When our meeting finally happened, it was a bit of a let-down, fraught with mixed messages and crossed signals, and then aircraft technical issues grounded us in Arkansas overnight. On the flipside, Jaffe did manage to convert a stranger into a fan, or more precisely a follower who hung around with us both at the airport and later that evening in the hotel bar, where rather than engage in any kind of meaningful conversation we half-watched American Idol while blurting out a real-time stream of running commentary.In one random moment of surprise and delight (and social media serendipity), we bumped into blogger, Twitteratum and IBMer Doug Meacham, who just so happened to be in the same place at the same time. It was a nice few moments of interaction with a social media friend that I only rarely see in person.If you happen to live in Arkansas, you might protest that -- on the basis of a one day visit -- I've gotten it all wrong.
I missed the point, have no idea what I'm talking about, and that only a true resident can know the state the way the state was meant to be known. You'd probably be right but it doesn't change the fact that my experience of Arkansas was my experience of Arkansas. Back in New York when anyone asked, "So what was Arkansas like?" I might recount a rendition of the story above. Or I might just say something like, "Well, are you on Twitter yet? It was kinda like that."For new or infrequent readers who don't know that my tongue is generally planted at least somewhat firmly in-cheek, I should also point out that the mockingbird is Arkansas's state bird.
Which, by way of the clunkiest segue possible, brings me from the great state of Arkansas to the great state of the Twittersphere...Today, HubSpot released its second State of the Twittersphere report. Some of the key findings are (un)surprisingly similar to other recent data from ratings giant Nielsen -- that while the service's top-line rate of growth has been through the roof, more than half of all Twitter accounts show little to no sign of activity.
No Tweets. No followers. No friends. A deeper dive into the data seems to suggest that the typical Twitter user looks more like my cousin Joe (no relation to Jaffe) and less like me. Joe's profile shows no bio, no location, the generic o_O avatar and a single exploratory tweet from more than a month ago. He has fewer than 10 followers and is following just 23 other accounts. Look at the accounts he follows and you'll find mostly celebrities and mainstream media outlets, with a few social media micro-celebs and a spammer thrown in for good measure.At best, you might argue that Joe sees Twitter as a passive experience -- he "tunes in" a handful of brand name channels and watches the content they post.
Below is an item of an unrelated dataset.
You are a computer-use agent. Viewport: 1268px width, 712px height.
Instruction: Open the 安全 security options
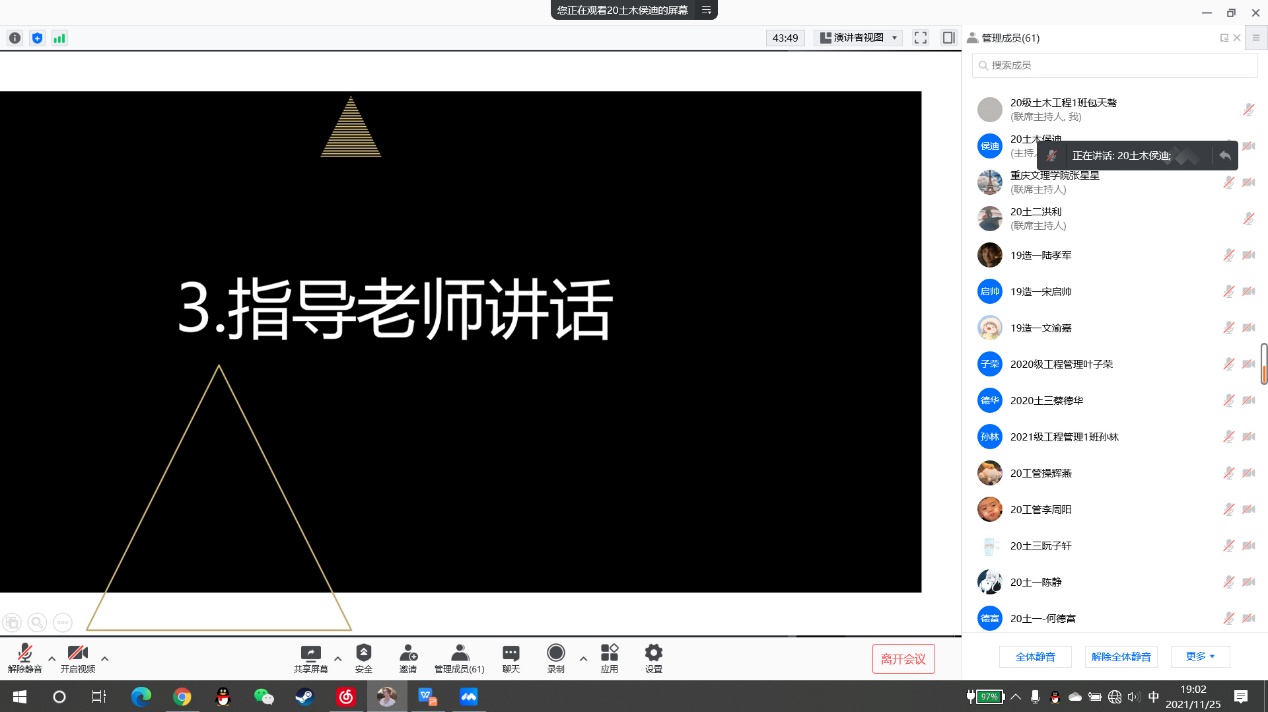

You might call this the Oprah Effect and this patttern seems to back-up a recent POV from Brian Solis that, for the majority of users, Twitter is a broadcast platform rather than the conversation we social media insiders make it out to be. And let's face facts people -- with more than a million followers but only a handful of celeb follows and no @ replies since April (none to regular people), Oprah hasn't exactly "joined the conversation." To the contrary, she has launched yet another broadcast program - although with just 50 or so tweets since joining the service almost two months ago, it isn't a broadcast worth tuning into. (Love him, hate him or write him off as having hit his peak with That 70's Show, at least Ashton Kutcher seems to get it closer to right - but I digress...)There's a more likely scenario though, isn't there? You can see it in my cousin's profile, but you might infer it from the HubSpot and Nielsen data as well. That Joe simply visited once, just for one day, and hasn't been back since. (Holy crap, did Verdino just tie together the loose ends of this rambling post?)
This is more an observation than a judgment, since after all, I'm not a big proponent of the bigger-is-better thinking that gets so many marketers hot and bothered. Maybe my cousin Joe is a living embodiment of the state of Twitter (an argument that would please the naysayers and skeptics) or maybe the true state of Twitter is best understood by taking a long, hard look at the most active users that live in its epicenter -- and we don't care how it looks to outsiders who don't get it (an argument that plays right into the hands of the social media "experts" but is perhaps closer to right.)In other words - maybe microblogging is meant to be, erm, micro after all.
And in the end, the value doesn't come from the millions and millions of strangers who may or may not actually be there, but from the dozens or hundreds or thousands of friends that we choose to interact with every day.Thoughts?